I Can’t Wait to Give Candy to Trick-or-Treating Teenagers This Halloween

I hope I finally get trick-or-treaters this Halloween. I’m going to be ready for them. I’m going to have treats for the kids and glow stick bracelets and stickers for people with allergies and a secret cooler of beer for the parents who seem like they might want some. And if you show up to my house, I will give give you stuff. I don’t care if you’re trick-or-treating teenagers. I don’t even care if you’re a teenager from another neighborhood! If you show up at my door, I will give you candy. Because it’s Halloween, and Halloween is about fun and candy and not being a neighborhood-policing Halloween Grinch.

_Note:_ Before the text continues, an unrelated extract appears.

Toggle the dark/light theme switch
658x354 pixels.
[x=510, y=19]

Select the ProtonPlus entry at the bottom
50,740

(Related: STFU Parents: Parents Who Take All The Bloody Fun Out Of Halloween)

I might go more into the permissive realm than some people, because Halloween is my favorite holiday. But of all my best Halloween memories, none of them stands out quite as much as the very last time I ever went trick-or-treating. I was 13 or 14 and a little immature, as these things go. I was smart and obedient so adults called me “mature,” but I also spent my weekends watching TGIF like the 10-year-olds and didn’t love anything in the world as much as Saturday Morning Cartoons. I liked that I was allowed to drink coffee and go to the movies by myself, but in a lot of ways I was still a kid. So when Halloween came around, I dove in with as much gusto as when I was 8.

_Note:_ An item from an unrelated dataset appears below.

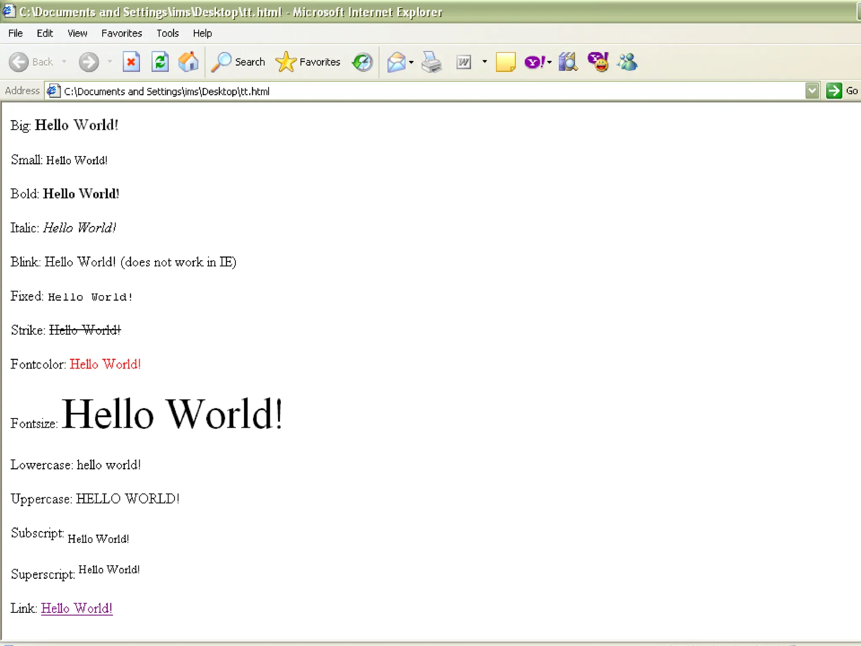
Task: Open the History panel
Action: [x=362, y=62]
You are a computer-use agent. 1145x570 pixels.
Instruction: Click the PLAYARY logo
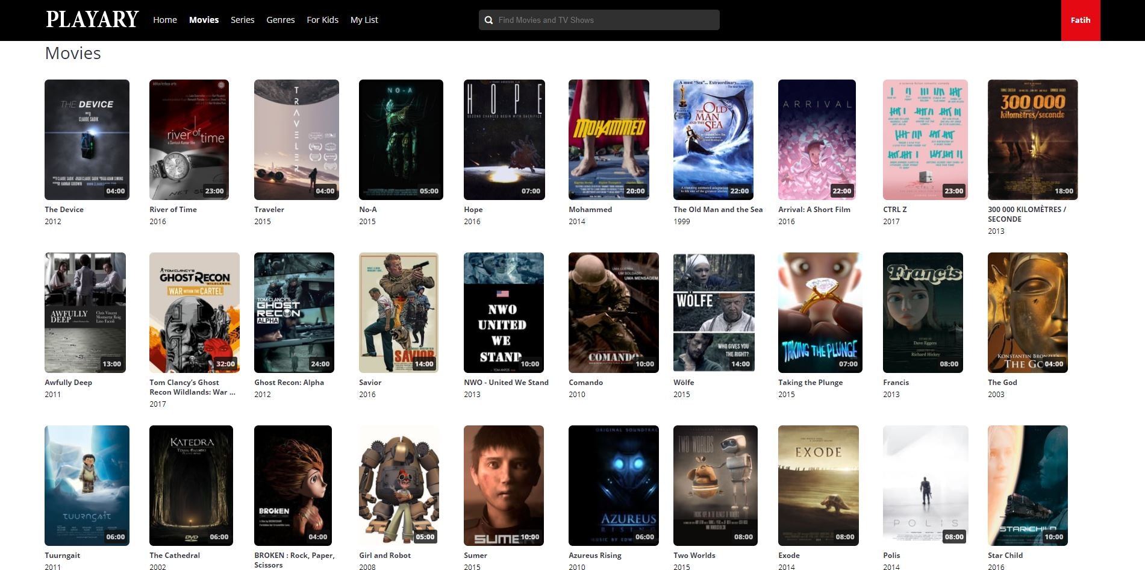pos(92,19)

That year I went out to the suburbs to sleep over at a friend’s house with a bunch of other kids. We dressed up like vampires, which basically meant half of us were wearing all black and the other half were wearing poet shirts and velvet vests and looked like Prince. We were all wearing a lot of black eye makeup and lipstick and thinking we were totally hot, in a “I’m a gothy teenager in 1994” kind of way. We went house to house, trick or treating, getting candy, and generally had a totally awesome time.

Then at the end, we rang a doorbell and an old lady came out and looked at us with disgust and said, “No, you go away, you’re too old!” and slammed the door right in our faces. That was extremely rude, and mean, and embarrassing. After that, we all just slinked off in an embarrassed fashion to watch TV and eat candy in my friend’s basement. I think that’s genuinely the last house I ever trick-or-treated at, and I am pretty sure I could pick that mean old lady’s face out of a lineup.

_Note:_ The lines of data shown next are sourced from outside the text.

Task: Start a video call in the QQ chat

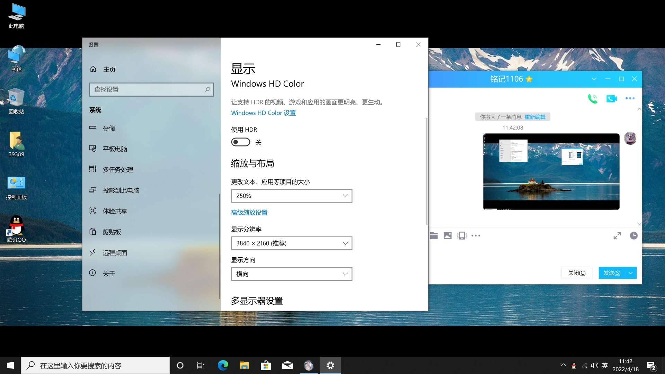Action: tap(611, 98)
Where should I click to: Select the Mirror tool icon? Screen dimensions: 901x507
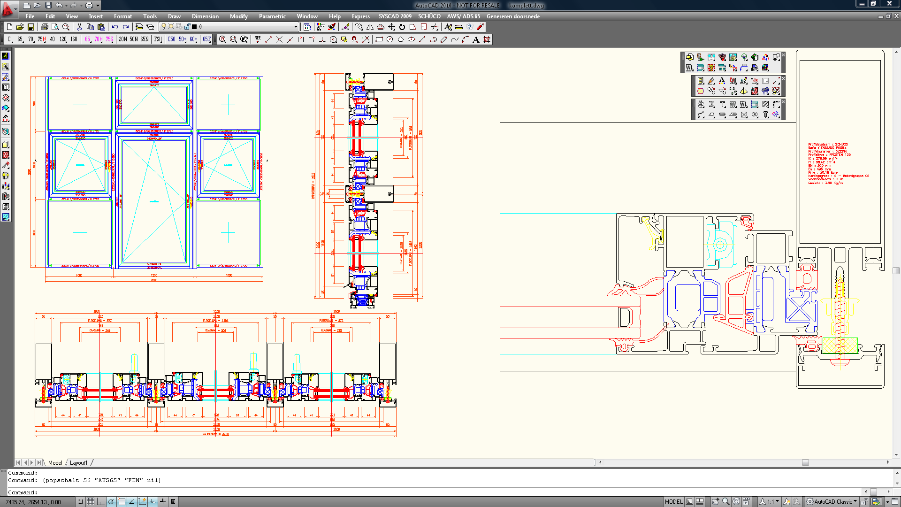(370, 27)

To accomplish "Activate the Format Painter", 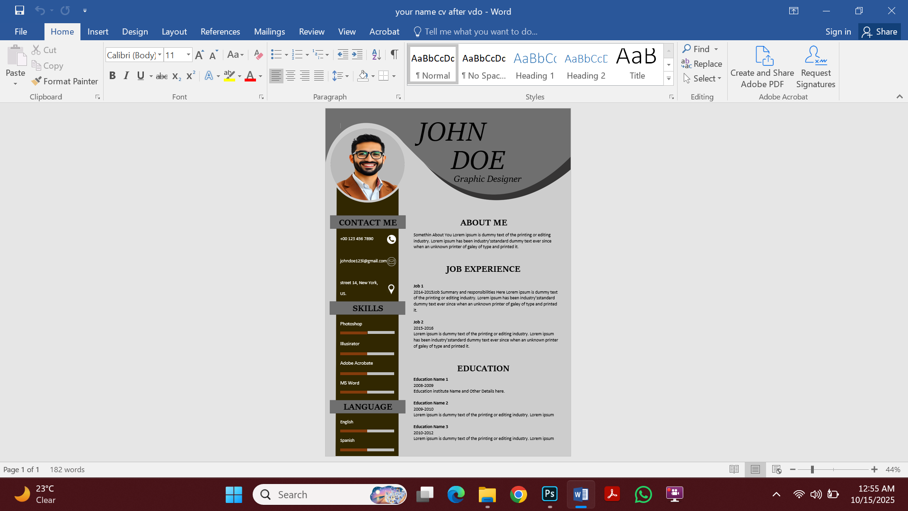I will [x=65, y=81].
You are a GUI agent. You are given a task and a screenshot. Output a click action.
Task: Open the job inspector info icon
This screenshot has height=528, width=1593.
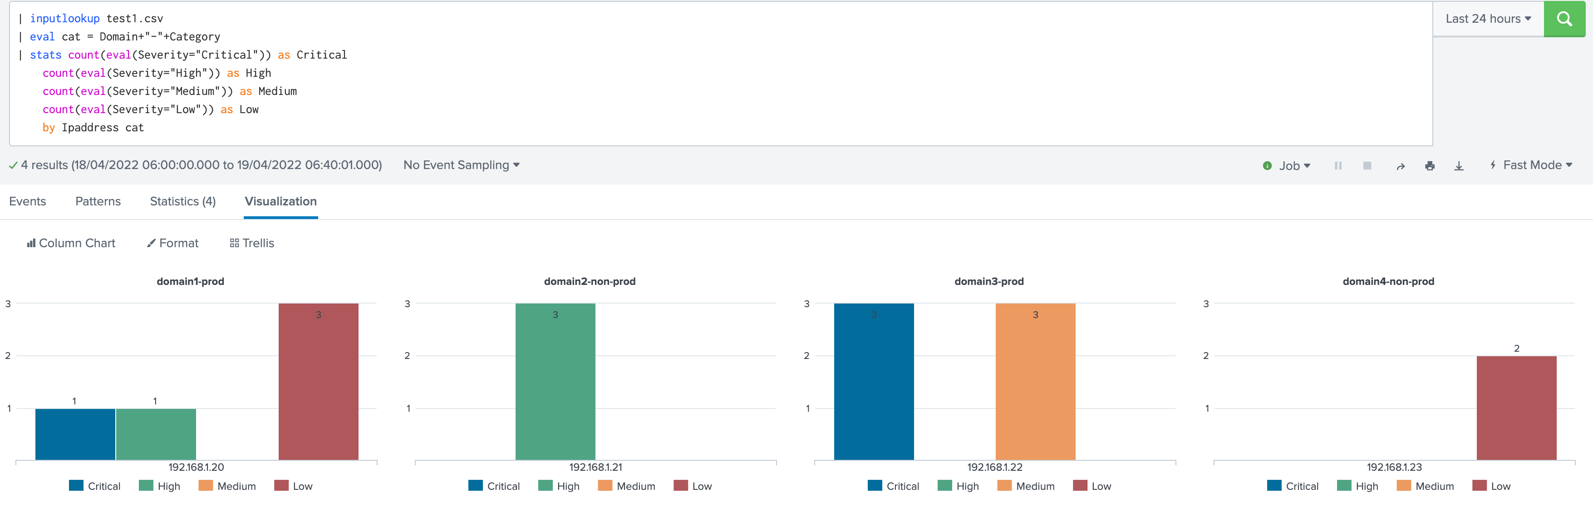coord(1268,165)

I might still be mad about it.

So I am never, ever going to be a mean old Halloween Grinch. If you show up at my door, you are getting candy. I don’t care if you’re a set of parents trick-or-treating with a sleeping infant dressed as a pumpkin and you’re obviously going to eat the candy yourself. I don’t care if the parents bring trick-or-treat bags, too. I don’t care if you’re a teenager, and I don’t care if you’re from a different neighborhood. Show up, and I will give you candy and be happy about it, because I have a house full of fun-sized Snickers and Halloween is wonderful.

But if you set up your Christmas decorations before Halloween, I will show up on your lawn and act like I’ve never seen a Christmas light before while I perform the entire “What’s This!?” song from The Nightmare Before Christmas.

I know every damn note of that movie by heart. Don’t think I won’t do it.